[Exercise]:
Check each line of the listing for the string "agent", count the lines that have it, and answer with that number only.

--- Data under study ---

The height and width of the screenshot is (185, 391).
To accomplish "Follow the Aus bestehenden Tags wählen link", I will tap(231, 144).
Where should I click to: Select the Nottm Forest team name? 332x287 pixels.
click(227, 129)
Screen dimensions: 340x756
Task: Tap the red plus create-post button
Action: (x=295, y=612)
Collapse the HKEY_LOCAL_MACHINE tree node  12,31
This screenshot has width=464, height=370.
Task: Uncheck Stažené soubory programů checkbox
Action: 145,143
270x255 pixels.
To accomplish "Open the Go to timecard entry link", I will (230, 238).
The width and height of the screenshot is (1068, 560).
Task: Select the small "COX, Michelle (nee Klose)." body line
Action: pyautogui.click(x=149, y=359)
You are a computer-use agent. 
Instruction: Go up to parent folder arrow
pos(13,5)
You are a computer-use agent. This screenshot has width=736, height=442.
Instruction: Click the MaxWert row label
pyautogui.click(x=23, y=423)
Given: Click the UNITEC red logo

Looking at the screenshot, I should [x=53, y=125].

---

[Result of this task]:
2